3. Cellular gliosis of deeper layers of cortex. Apparent increase in capillary supply, possibly relative to loss of neural elements.
Case 57. Neurosyphilis (“disseminated syphilitic encephalitis” of A. M. Barrett), fatal seven months from initial infection. (Photographs by A. M. Barrett.)
Dr. Barrett was able to find in the literature a case of Bechterew which histologically resembled his own case, but though in the instance reported by Bechterew the first symptoms developed within the year following infection, death did not occur until two years later.
In view of a total duration of symptoms clearly not over seven months, it is interesting to inquire how far microscopic brain changes could have proceeded. Neither calvarium nor dura mater showed changes. There was a slight haziness of the pia mater over the convexity, but the pia mater over the base (especially below the cisterna and from thence spreading out over the pons and into the fissure of Sylvius) was not only hazy but definitely thickened and hyperæmic. The thickening was most marked about the root of the right third nerve (corresponding with the eye findings in life). There was also a macroscopic thickening of the left Sylvian artery. Section of the brain showed nothing abnormal except a small area among the pyramidal fibres of the right side of the pons, where there was a single hemorrhagic area about 7 mm. in diameter around which there were small punctiform hemorrhages. (Compare twitchings of left leg and arm upon stimulation of left leg, and note also the muscular twitchings and slight spasticity of right leg and arm noted just before death.) This case was examined and reported upon in 1905. We learn from Dr. Barrett that a re-study of the case with modern methods has failed to demonstrate a spirochetosis.

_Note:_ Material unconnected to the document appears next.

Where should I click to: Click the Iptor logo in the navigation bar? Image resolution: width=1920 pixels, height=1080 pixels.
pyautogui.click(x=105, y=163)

The meninges show infiltration and destructive and proliferative changes of the blood vessels. Condensed extracts from Dr. Barrett’s full report follow:
There were local variations in the severity of the meningitis. The sulci showed the most marked infiltration. The slighter degrees of exudation were made up largely of lymphocytes with a few plasma cells, occasionally large mononuclear cells, and rarely a polymorphonuclear leukocyte. Where the exudation was more extensive, the large mononuclear cells became more common and the polymorphonuclear leukocytes increased in number. The large mononuclear cells were often phagocytic, containing from one to six leukocytes. The exudate was always most abundant about the blood vessels. The plasma cells were always most numerous in the adventitia of the veins, here greatly outnumbering the leukocytes. The polymorphonuclear leukocytes were relatively infrequent except where there were necrotic areas, which areas were usually continuous with an infiltration of a vessel wall.
As to vascular changes, the media was not often involved, nor was the adventitia so often affected as the intima. Such lesions as appeared in the intima and adventitia were infiltrative rather than proliferative. The elastica of the blood vessels proved to show but slight changes.
A characteristic change was the endarteritis,—of a focal nature with a few large mononuclear and lymphocytic cells pushing the intima inward at the edge of a lesion. In the more marked portion of the focal process, the thickness of the intima was greatly increased by proliferation. Great numbers of large mononuclear cells could be seen between the intima and the elastica. About these cells and interlacing among the other elements of the proliferating tissue was an excess of connective tissue fibres.
The meningeal veins were more often diseased than the arteries; there was adventitial infiltration with lymphoid and plasma cells; sometimes the vein walls had become necrotic and infiltrated with polymorphonuclear leukocytes.
It will be remembered that the left Sylvian artery was grossly thickened, and microscopic section of this vessel showed a partial thrombosis.